Die größte Aufmerksamkeit haben bisher die Supplikationen gefunden, die in Regensburg in der Kanzlei des Mainzer Kurfürsten als Erzkanzler des Reichs übergeben wurden. Sie waren meist an die Reichsstände oder Kaiser und Reichsstände adressiert, doch der Kaiser ließ auch die ausschließlich an ihn gerichteten Supplikationen an die Mainzer Kanzlei weiterleiten, sofern er ein Gutachten der Reichsstände dazu wünschte. Die Mainzer Kanzlei legte die dort eingereichten Supplikationen mit ihren Beilagen und weiteren, zugehörigen Aktenstücken in einem Liber supplicationum ab, der für den Reichstag von 1576 drei Aktenbände1 mit insgesamt rund 4.000 Seiten umfasst. Dort sind 74 Supplikationsverfahren dokumentiert. Viele dieser Supplikationen kamen zur Diktatur und gelangten auf diese Weise in die Reichstagsüberlieferungen zahlreicher Reichsstände.

Zur Beratung dieser Supplikationen setzte der Reichstag einen interkurialen (mit Vertretern aller drei Reichstagskurien) besetzten Ausschuss ein2, der zwischen dem 20. August und dem 11. Oktober 1576 24 Mal zusammenkam und dabei 40 Supplikationen – viele davon mehrfach – behandelte. Die Arbeit im Supplikationsausschuss ist in einem Protokoll sowie teilweise in einem Einlaufbuch dokumentiert.

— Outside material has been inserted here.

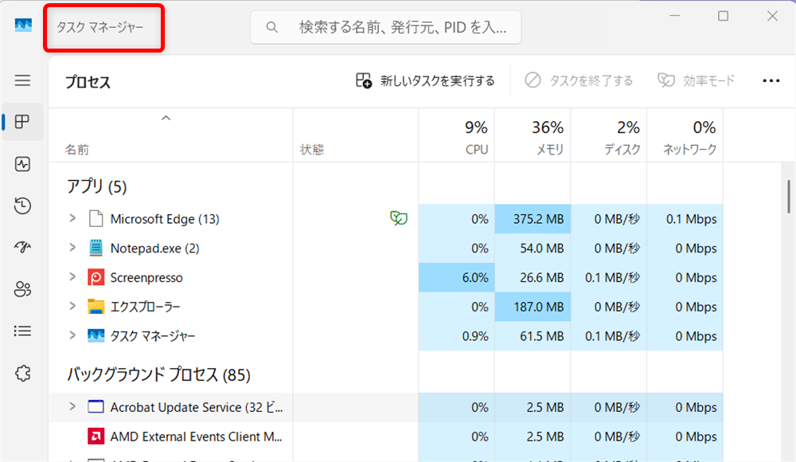Open the App history view

[x=22, y=206]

Wie die jüngere Forschung zeigt3, leitete der Kaiser aber keineswegs alle oder auch nur die Mehrheit der an ihn adressierten Supplikationen an die Reichsstände weiter, sondern nur diejenigen, die Themen des Reichstags berührten (z. B. Reichssteuern, Landfrieden, Forderungen der Angehörigen von Reichsinstitutionen). Die meisten an das Reichsoberhaupt gerichteten Supplikationen wurden im Reichshofrat behandelt, der den Kaiser in die Reichstagsstadt begleitete. Dabei ging es häufig um individuelle Anliegen der Petentinnen und Petenten (z. B. Probleme beim Beschreiten des Rechtswegs, Bitten um kaiserliche Intervention nach Verurteilung, bei Überschuldung oder offenen Forderungen). Nicht nur Reichsstände, sondern auch und besonders dem Reich mittelbar unterworfene Supplikantinnen und Supplikanten nützten den Reichstag, um ihre Bitten vorzulegen. Auch diese Vorgänge gehören zum Supplikationsgeschehen während der Reichstage.

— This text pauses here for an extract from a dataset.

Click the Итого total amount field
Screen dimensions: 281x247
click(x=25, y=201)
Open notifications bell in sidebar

Nach Ausweis seines Resolutionsprotokolls hielt der Reichshofrat zwischen dem 26. Juni und dem 11. Oktober 1576 51 Sitzungen ab, in denen fast 800 Eingaben behandelt wurden; wie viele davon Supplikationen waren, lässt sich ohne inhaltliche Analyse nicht entscheiden. An den Sitzungen nahmen (inkl. der Präsidenten) insgesamt 22 kaiserliche Räte teil, von denen zehn ausschließlich für die Zeit des Reichstags in den Reichshofrat berufen worden waren4.

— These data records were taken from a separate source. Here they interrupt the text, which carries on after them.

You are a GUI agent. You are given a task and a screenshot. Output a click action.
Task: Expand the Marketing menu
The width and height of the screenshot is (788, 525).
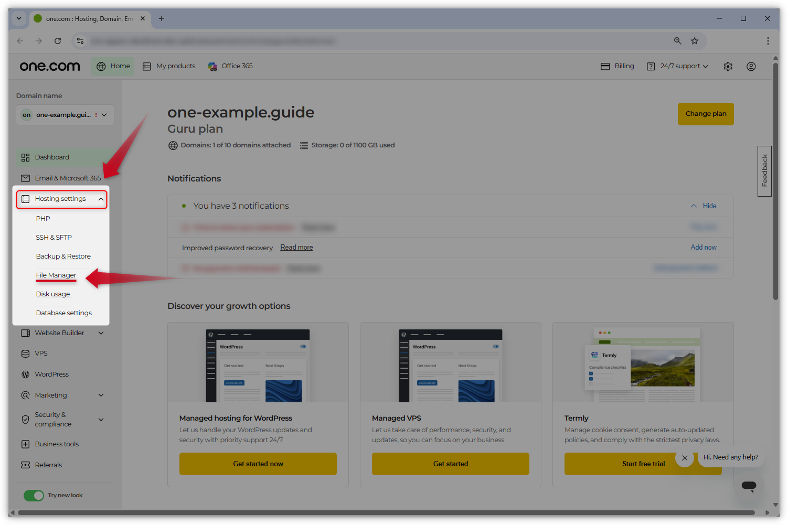tap(101, 395)
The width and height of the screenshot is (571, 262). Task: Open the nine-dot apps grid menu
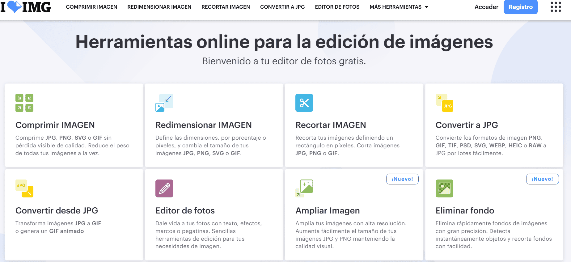pos(556,7)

Supplikationen konnten auch an einzelne Reichsstände oder Kurien gerichtet werden.

Das Supplikationsgeschehen während des Reichstags 1576 wird in der vorliegenden Edition in verschiedenen Formen dokumentiert. Die Verhandlungen im Supplikationsausschuss können durch die Edition des zugehörigen Protokolls nachvollzogen werden. Der Liber supplicationum ist im Rahmen der Archivdokumentation auf Stückebene erfasst; zusammengehörige Stücke sind dort zu einem Verfahrensakt gebündelt, für die eine kurze Inhaltsbeschreibung zur Verfügung steht. Links führen zur Überlieferung der entsprechenden Dokumente in anderen Archiven (und umgekehrt). Darüber hinaus steht der Liber supplicationum vollständig im Bild zur Verfügung. Dasselbe gilt für das reichshofrätliche Resolutionsprotokoll. In den einzelnen Dateien der Archivdokumentation finden sich weitere Supplikationen. Alle Supplikationen sind in der Archivdokumentation über das Feld „Textsorte“ als solche gekennzeichnet und damit recherchierbar.